425

Filed by RMG Acquisition Corporation II

pursuant to Rule 425 under the Securities Act of 1933

and deemed filed pursuant to Rule 14a-12

under the Securities Exchange Act of 1934

Subject Company: RMG Acquisition Corporation II

Commission File No. 001-39776

Cheddar Opening Bell – Interview with Kristen Scholer and Sumant Sinha

Cheddar Opening Bell

February 24, 2021

Kristen Scholer: Welcome back to Cheddar’s Opening Bell, everyone. ReNew Energy, formerly known as ReNew Power, is going public through a special purpose acquisition company known as a SPAC, in a deal valued at $8 billion. Backed by Goldman Sachs, the company is India’s biggest renewable energy producer, and has goals of expanding operations in India as well as China. The merger with RMG Acquisition Corp. II has the company currently trading with the ticker RMGB until the merger is expected to close in the second quarter.

Take a look, these shares stand up about 0.5% today. And for more on this, we are joined by Sumant Sinha, founder, chair and CEO at ReNew Energy, joining us all the way from New Delhi, India. Sumant, it’s great to have you with us this morning.

Why did you want to take this company public over here in the U.S.?

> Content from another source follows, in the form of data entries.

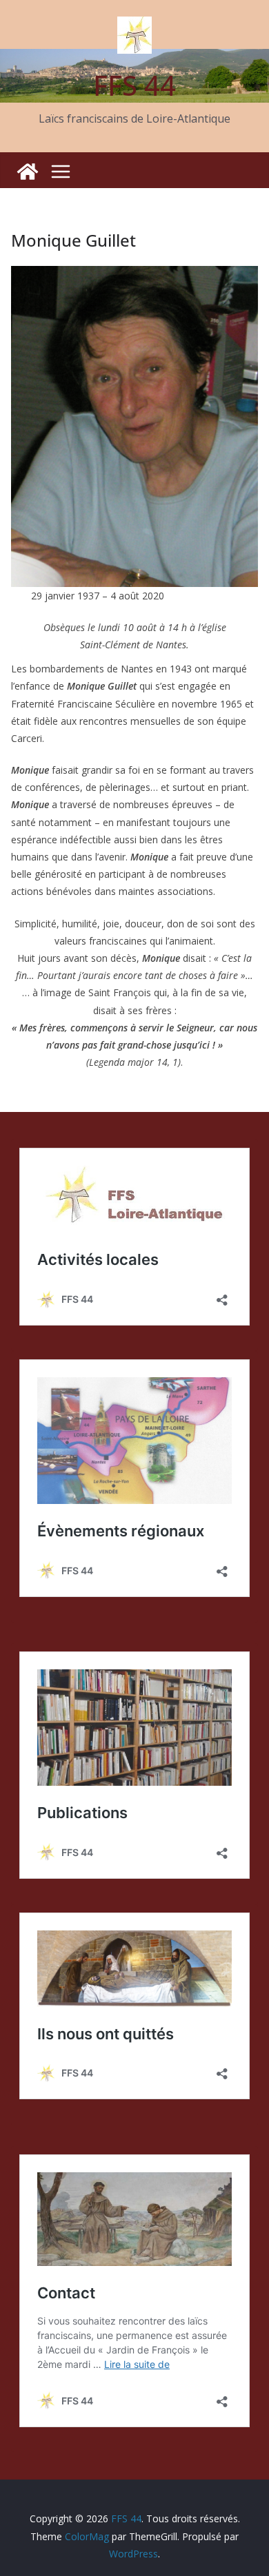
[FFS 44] (27, 171)
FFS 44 (134, 85)
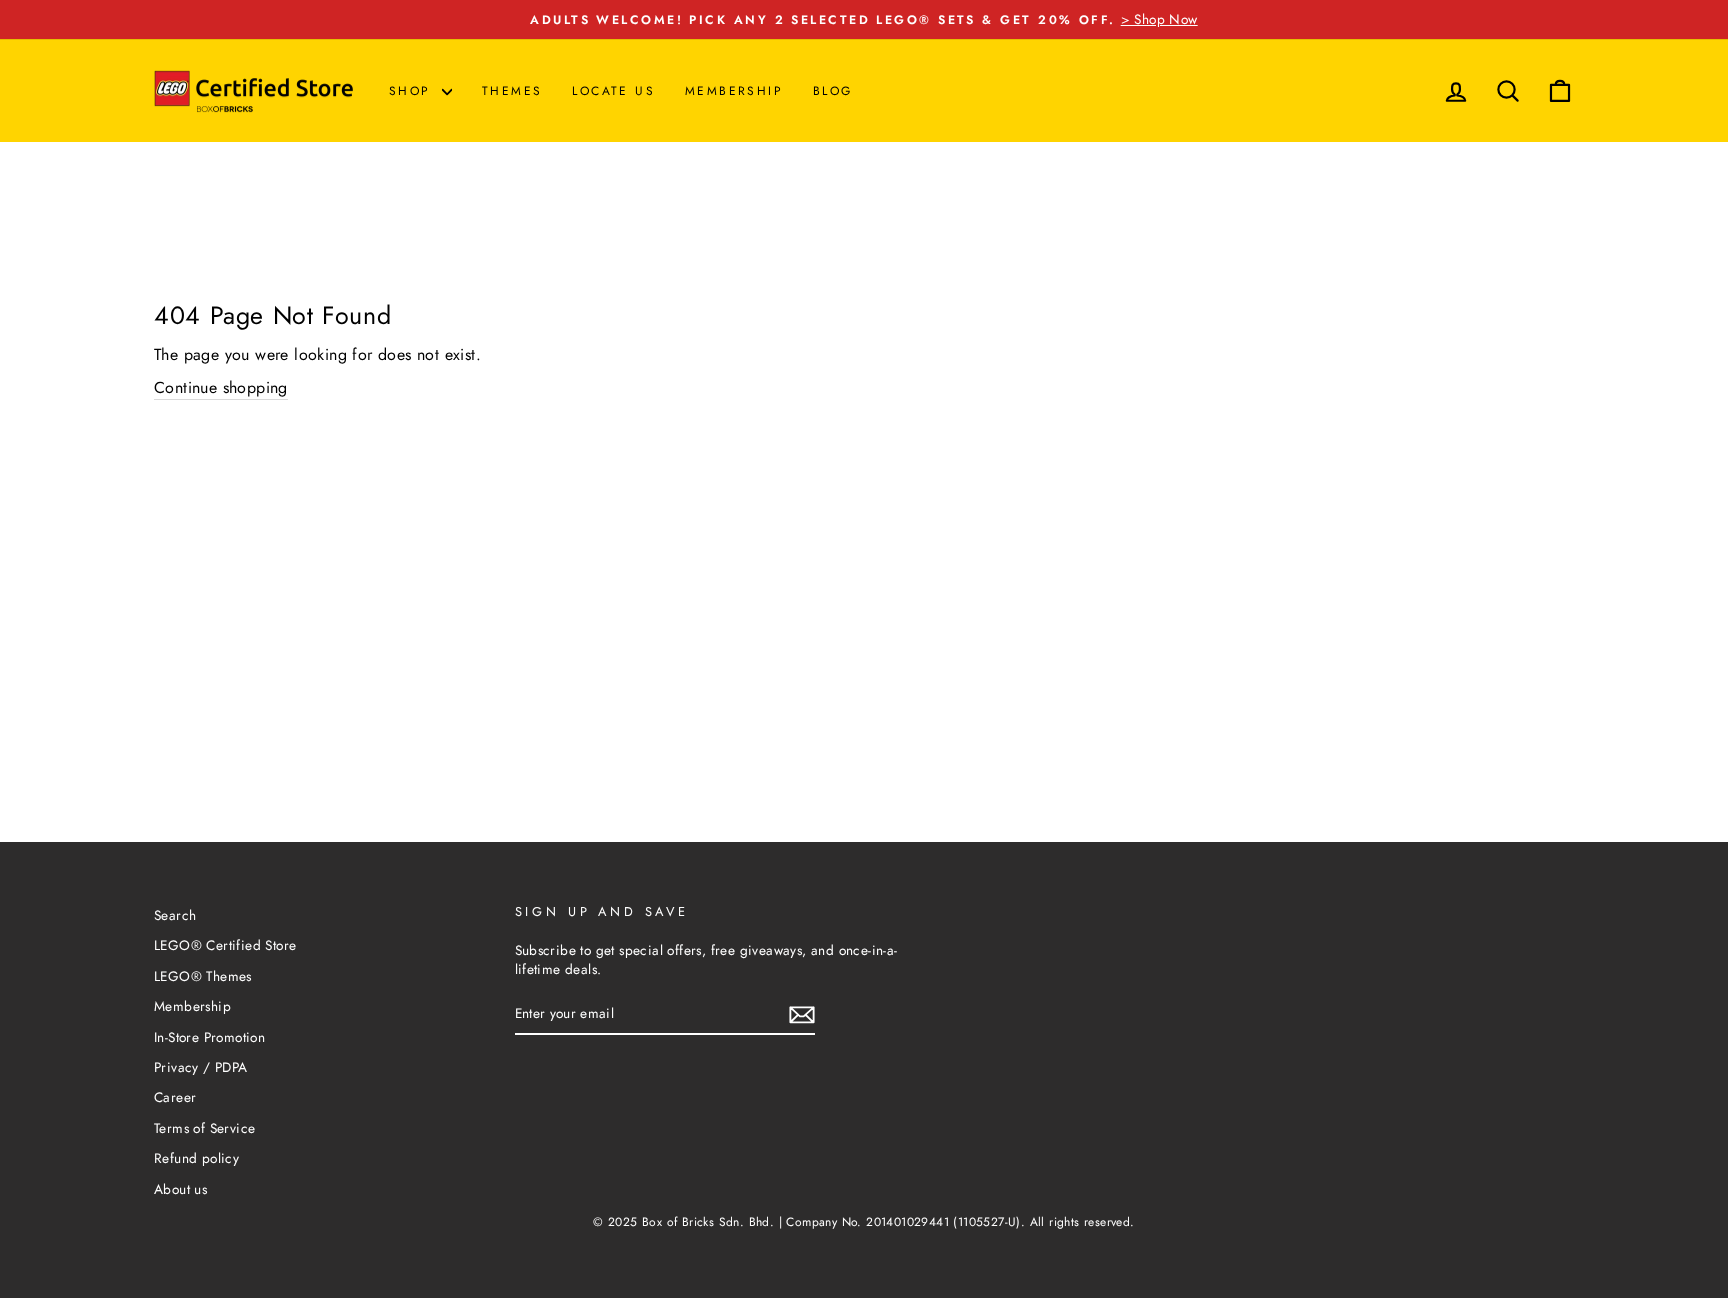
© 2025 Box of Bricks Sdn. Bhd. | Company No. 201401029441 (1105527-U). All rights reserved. (863, 1222)
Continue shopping (221, 388)
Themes (512, 91)
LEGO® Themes (203, 976)
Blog (833, 91)
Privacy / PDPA (201, 1067)
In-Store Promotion (209, 1037)
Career (175, 1097)
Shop (413, 91)
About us (180, 1189)
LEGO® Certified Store (225, 945)
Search (175, 915)
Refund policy (196, 1158)
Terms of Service (204, 1128)
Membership (734, 91)
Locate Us (613, 91)
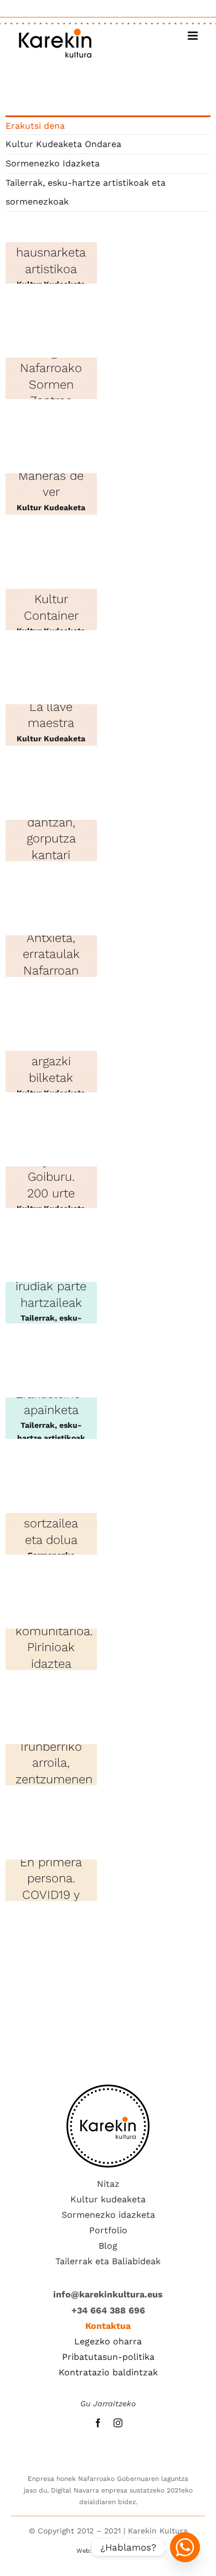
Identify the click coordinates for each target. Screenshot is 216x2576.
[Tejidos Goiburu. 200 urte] (51, 1187)
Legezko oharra (108, 2341)
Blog (108, 2245)
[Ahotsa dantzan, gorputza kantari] (51, 840)
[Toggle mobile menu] (193, 35)
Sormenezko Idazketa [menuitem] (53, 163)
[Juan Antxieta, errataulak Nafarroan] (51, 956)
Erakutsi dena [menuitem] (35, 126)
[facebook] (98, 2422)
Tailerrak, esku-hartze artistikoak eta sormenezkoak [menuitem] (86, 192)
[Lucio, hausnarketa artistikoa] (51, 263)
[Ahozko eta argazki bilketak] (51, 1071)
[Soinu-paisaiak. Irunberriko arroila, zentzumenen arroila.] (51, 1765)
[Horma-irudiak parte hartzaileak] (51, 1302)
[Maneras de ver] (51, 494)
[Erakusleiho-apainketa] (51, 1418)
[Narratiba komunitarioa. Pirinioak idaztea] (51, 1649)
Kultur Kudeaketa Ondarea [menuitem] (63, 144)
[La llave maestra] (51, 725)
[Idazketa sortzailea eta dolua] (51, 1533)
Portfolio (108, 2230)
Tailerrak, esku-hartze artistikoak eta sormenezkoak (51, 1437)
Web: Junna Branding (108, 2550)
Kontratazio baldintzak (108, 2372)
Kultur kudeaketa (108, 2199)
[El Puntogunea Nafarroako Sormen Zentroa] (51, 378)
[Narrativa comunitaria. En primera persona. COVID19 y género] (51, 1880)
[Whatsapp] (185, 2547)
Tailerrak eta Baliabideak (108, 2261)
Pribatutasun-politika (108, 2357)
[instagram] (118, 2422)
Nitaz (108, 2184)
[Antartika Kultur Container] (51, 609)
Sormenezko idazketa (108, 2215)
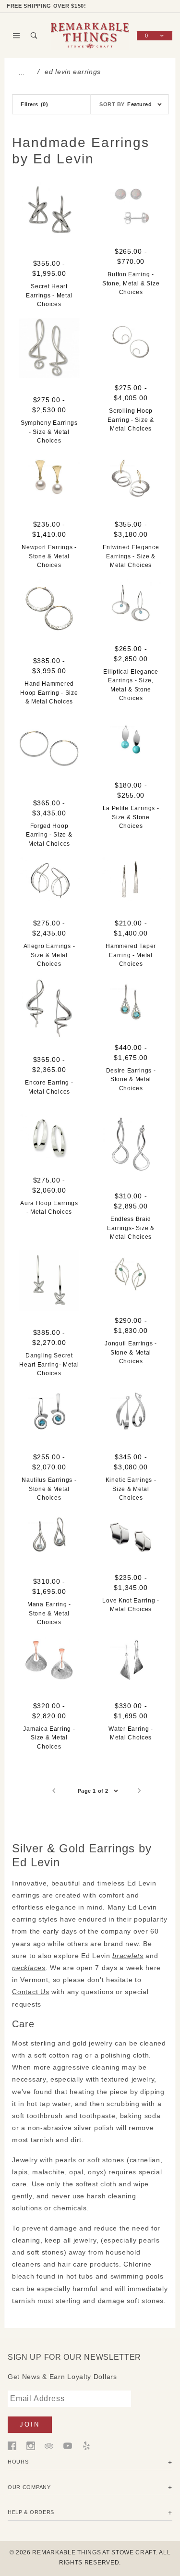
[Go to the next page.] (140, 1791)
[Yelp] (86, 2445)
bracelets (127, 1956)
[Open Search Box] (34, 35)
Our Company (29, 2487)
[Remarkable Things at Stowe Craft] (90, 35)
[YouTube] (67, 2445)
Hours (18, 2462)
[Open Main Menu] (16, 35)
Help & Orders (31, 2512)
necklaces (28, 1968)
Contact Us (30, 1992)
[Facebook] (12, 2445)
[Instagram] (30, 2445)
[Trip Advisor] (49, 2445)
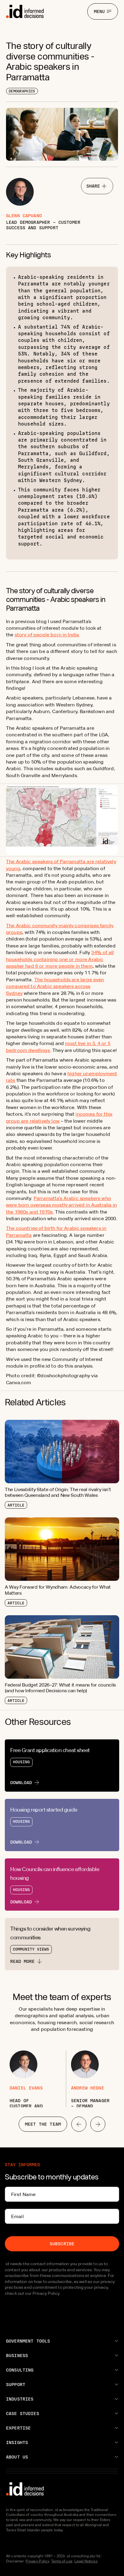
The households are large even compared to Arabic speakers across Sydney (55, 986)
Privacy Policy (37, 2561)
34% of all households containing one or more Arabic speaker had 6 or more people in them (60, 959)
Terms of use (61, 2561)
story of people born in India (47, 635)
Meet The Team (43, 2124)
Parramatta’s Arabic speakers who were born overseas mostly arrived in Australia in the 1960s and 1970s (61, 1205)
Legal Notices (86, 2561)
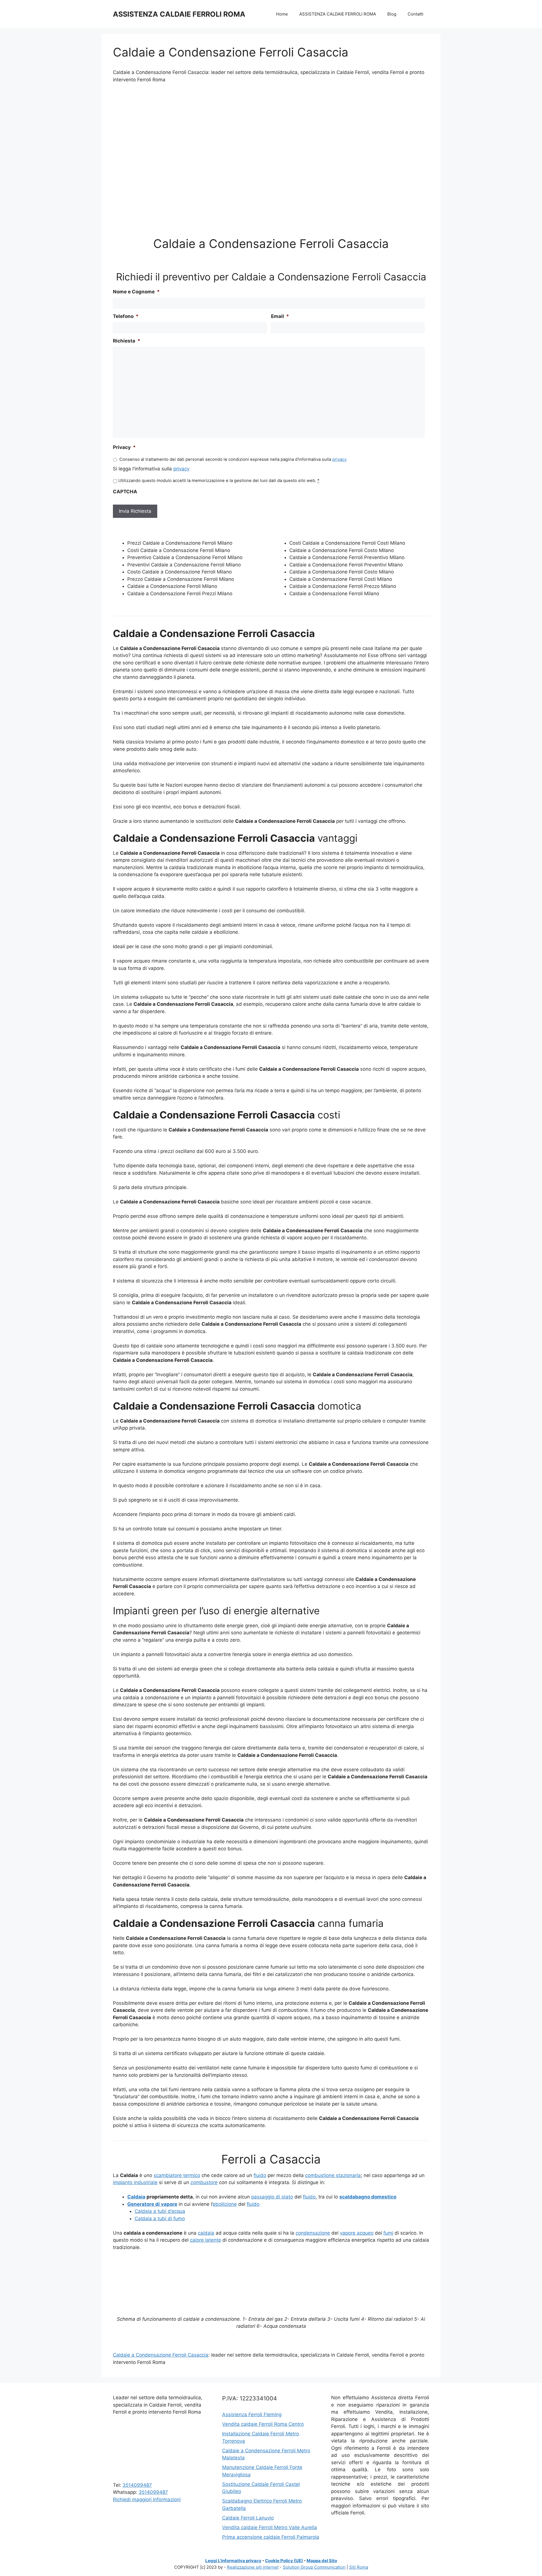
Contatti (415, 14)
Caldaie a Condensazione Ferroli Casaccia (160, 2355)
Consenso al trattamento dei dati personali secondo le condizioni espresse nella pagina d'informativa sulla (233, 459)
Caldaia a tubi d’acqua (160, 2211)
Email (280, 316)
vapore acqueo (356, 2233)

Sumant Sinha: Well, you know, the U.S. is of course the deepest capital market in the world and, therefore, always a good place to list in. Secondly, also what’s happening is the trend of investing in energy stocks where global investors who are looking at sustainability, clean energy stocks, are very interested in investing in companies like ours. And so we thought it would be a very opportune thing for us to do, which is to tap the deepest, best market for us to eventually list in. So that’s why the decision to go to the U.S. market.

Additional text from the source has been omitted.